Built Intentionally
Built Intentionally
What I am doing is not retreating from life. In many ways, it is the opposite.
For the past two years, I have already lived in a state that was largely isolated, stagnant, and confined. I spent much of that time inside the same physical and emotional environment, unable to fully build momentum, structure, or a life that felt truly lived. What I am preparing for now is not further withdrawal, but re-entry into the physical world under intentional conditions.
I am leaving Pocatello and relocating with a very specific purpose: to construct a stable, functional, and grounded life within a completely new environment, free from unnecessary chaos, distraction, and emotional interference while that foundation is being built.
This is not about rejecting people or believing relationships have no value. It is about understanding that external dynamics — whether positive, painful, dramatic, uncertain, or emotionally consuming — cannot substitute for the work of building an actual life. Regardless of what happens in the lives of others, regardless of emotional outcomes, I still have responsibilities to myself that remain unchanged.
I need to learn how to create continuity, routine, order, and meaning within my own daily existence.
For that reason, I intend to simplify my life significantly for a period of time.
I will likely work a quieter job with limited public interaction. I do not intend to actively pursue extensive social involvement or emotionally complicated relationships while I am adapting to a new city and establishing stability. I am stepping away from social media and social networking platforms because I no longer want my attention fragmented across constant digital noise, emotional reactivity, and perpetual accessibility.
I want to experience my life directly again.
I want to wake up in a new place and slowly make it my own. I want to establish routines, learn streets, build habits, cook meals, maintain a home, work consistently, explore my surroundings, and create a rhythm of living that is not being continuously disrupted by outside instability or emotional volatility.
Communication with me will become slow, limited, and intentionally controlled. Email rather than constant messaging. A PO box rather than broad access to my private space. Deliberate boundaries rather than permanent availability.
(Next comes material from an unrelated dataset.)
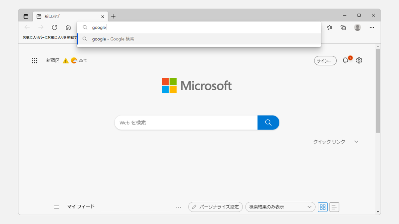Screen dimensions: 399x224
Task: Open the profile avatar icon
Action: (357, 27)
Part of this is practical, but part of it is also the result of experience. After enough instability, abandonment, dishonesty, emotional confusion, and prolonged stress, access no longer feels casual. Trust no longer feels automatic. I have learned that if I am going to build a life that is stable, peaceful, and sustainable, then I must be careful about what and who is allowed into it while that foundation is still fragile.
For at least the next twelve months — and possibly longer — access to me will be slow and heavily gatekept. Not out of cruelty, superiority, or resentment, but because this is the structure I currently need in order to regain a sense of control over my own life and environment.
Any person who eventually becomes part of my life in a deeper way will do so intentionally and gradually. It will happen because I chose to open that door, because trust was built carefully, and because I reached outward deliberately rather than being pulled constantly into external chaos or emotional urgency.
Outside of that, I do not intend to remain broadly reachable or perpetually accessible.
I am trying to create conditions where I can think clearly, live consistently, and build something meaningful without my internal world being continuously destabilized by pressure, confusion, emotional volatility, or constant social intrusion.
What I am seeking is not disappearance, but sovereignty.
The opportunity to construct a life that feels coherent, sustainable, calm, and genuinely mine — something built consciously rather than reactively. A life shaped by discipline, routine, environment, and deliberate choice rather than by emotional turbulence or the endless demands of modern social existence.
I want the opportunity to discover what kind of person I become when my energy is directed toward building instead of merely enduring.
This is not about punishment, bitterness, or abandoning humanity. It is about creating the conditions under which growth, stability, and self-respect can actually take root.
And perhaps most importantly, it is about creating a life that I can someday look at and say:
This was built intentionally.
This exists because I chose to make it exist.
And it stands on foundations that are fully under my control.